Hasan Karakaya: Küçük dev adam
Hasan Karakaya Ağabeyimiz Hakka yürüdü! Hem de Mü’min olan herkesin, günün birinde dünyaya veda etmeyi murad edeceği bir beldeden uçtu ahirete... Medine-i Münevvere’den geçti anayurduna... 1999-2011 yılları...
Hasan Karakaya Ağabeyimiz Hakka yürüdü! Hem de Mü’min olan herkesin, günün birinde dünyaya veda etmeyi murad edeceği bir beldeden uçtu ahirete... Medine-i Münevvere’den geçti anayurduna...

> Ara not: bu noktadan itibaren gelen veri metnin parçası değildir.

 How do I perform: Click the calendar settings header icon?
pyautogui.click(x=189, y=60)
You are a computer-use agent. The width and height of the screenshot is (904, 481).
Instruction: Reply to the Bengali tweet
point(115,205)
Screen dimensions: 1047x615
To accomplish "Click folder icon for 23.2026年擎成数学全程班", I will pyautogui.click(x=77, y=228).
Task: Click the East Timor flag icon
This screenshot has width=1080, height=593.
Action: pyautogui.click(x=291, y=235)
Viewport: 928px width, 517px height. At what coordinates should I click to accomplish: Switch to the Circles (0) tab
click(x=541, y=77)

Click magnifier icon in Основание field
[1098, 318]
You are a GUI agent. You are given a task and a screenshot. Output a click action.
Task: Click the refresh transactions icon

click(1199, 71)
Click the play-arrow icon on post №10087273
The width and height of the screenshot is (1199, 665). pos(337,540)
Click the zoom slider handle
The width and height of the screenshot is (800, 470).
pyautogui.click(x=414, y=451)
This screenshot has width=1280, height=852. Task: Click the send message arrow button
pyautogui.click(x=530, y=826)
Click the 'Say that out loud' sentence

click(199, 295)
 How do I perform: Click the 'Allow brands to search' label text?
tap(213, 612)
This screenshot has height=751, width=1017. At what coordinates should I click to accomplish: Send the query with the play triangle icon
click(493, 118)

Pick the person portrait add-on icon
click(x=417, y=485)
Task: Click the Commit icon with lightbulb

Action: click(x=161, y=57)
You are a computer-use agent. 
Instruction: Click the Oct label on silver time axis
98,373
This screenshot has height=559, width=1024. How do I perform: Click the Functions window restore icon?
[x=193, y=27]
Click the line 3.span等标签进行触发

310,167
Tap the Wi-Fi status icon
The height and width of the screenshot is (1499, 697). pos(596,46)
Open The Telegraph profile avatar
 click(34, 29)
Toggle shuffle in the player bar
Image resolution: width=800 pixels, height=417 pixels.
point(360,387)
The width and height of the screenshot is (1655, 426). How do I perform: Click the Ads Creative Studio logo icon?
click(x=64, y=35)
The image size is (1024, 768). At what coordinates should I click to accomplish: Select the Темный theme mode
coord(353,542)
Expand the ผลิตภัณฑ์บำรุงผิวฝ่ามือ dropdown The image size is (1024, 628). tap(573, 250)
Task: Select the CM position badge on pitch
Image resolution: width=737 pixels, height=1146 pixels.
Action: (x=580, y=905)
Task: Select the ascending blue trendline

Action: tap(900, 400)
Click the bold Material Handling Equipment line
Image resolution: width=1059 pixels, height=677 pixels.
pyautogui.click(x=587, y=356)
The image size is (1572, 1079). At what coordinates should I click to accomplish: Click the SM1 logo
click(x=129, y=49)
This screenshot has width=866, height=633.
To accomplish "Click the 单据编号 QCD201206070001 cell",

1999-2011 yılları arasında Vakit/Akit Gazetelerinde Hasan Ağabey’in yazım kadrosunda kalem tutma bahtiyarlığını yaşamış birisiyim. Gazete yazarlarından Yaşar Kaplan beyefendi, 28 Şubat darbe sürecinde bir gece vakti evinden derdest edilmiş, sonrasında uzun süre kendisinden haber alınamamış, en nihayet Askeri Cezaevinde tutulduğunu öğrenmiştik. Eşi yazar Canan Ceylan Hanım o kayıplık günlerinde “Yaşar Ağabeyinin sayfası yetim kalmasın, onu bulana kadar seninle nöbetleşe yazalım” demişti. Hasan Karakaya ağabeyimiz de onay verince, yedek kulübesinde bekleyen bir çocuk gibi atılmıştım hücum selinin ortasına. Korkunç günlerdi. Simsiyah. O geçidi Hasan Karakaya’nın kaptanlığında Vakit ve
Akit gazeteleriyle yarıp geçmeye çabalıyorduk... Gazeteye keskin nişancılar mı gönderilmiyordu, barikatlarla mı çevrilmiyordu, neler neler, 312 generaller, faili meçhuller, topyekun ilan edilmiş savaşlar, silahlı silahsız kuvvetler...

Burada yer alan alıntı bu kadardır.